The anthropologist was inspired by two marble busts scanned in 3D, one of which is found in the Rijksmuseum van Oudheden in the Netherlands. The second is a copy dating back to 50-40 BC of a bronze original which is kept in the Museo di Antichita de Turin (Italy). The latter is considered the most realistic portrait of Julius Caesar known until now.

Credits: Wikipedia

The most surprising aspect of the results obtained by Maja d’Hollosy is the shape of the skull. It is commonly known that Julius Caesar was born by caesarean section, which could explain the shape of the head. But at the time, this type of operation caused the death of the mother, or left her dying. However, this explanation may be no more than a legend, because according to testimonies recorded in various works, his mother Aurelia survived and saw her son growing up.

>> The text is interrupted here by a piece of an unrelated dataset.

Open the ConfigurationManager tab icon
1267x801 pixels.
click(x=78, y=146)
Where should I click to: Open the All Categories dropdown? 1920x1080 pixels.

We should mention the fact that this 3D representation was created with the support of archaeologist Tom Buijtendorp, and that this coincided with the publication of his most recent work, called Caeser in the Netherlands. It can be seen until the end of August in the Dutch National Museum of Antiquities.

Credits: Dutch National Museum of Antiquities / Maja d’Hollosy

The archaeologist also has his opinion on the strange shape of the head in the aforementioned 3D representation. According to Buijtendorp, this shape was not simply dreamed up of by the artists, particularly at the time, when realism reigned supreme.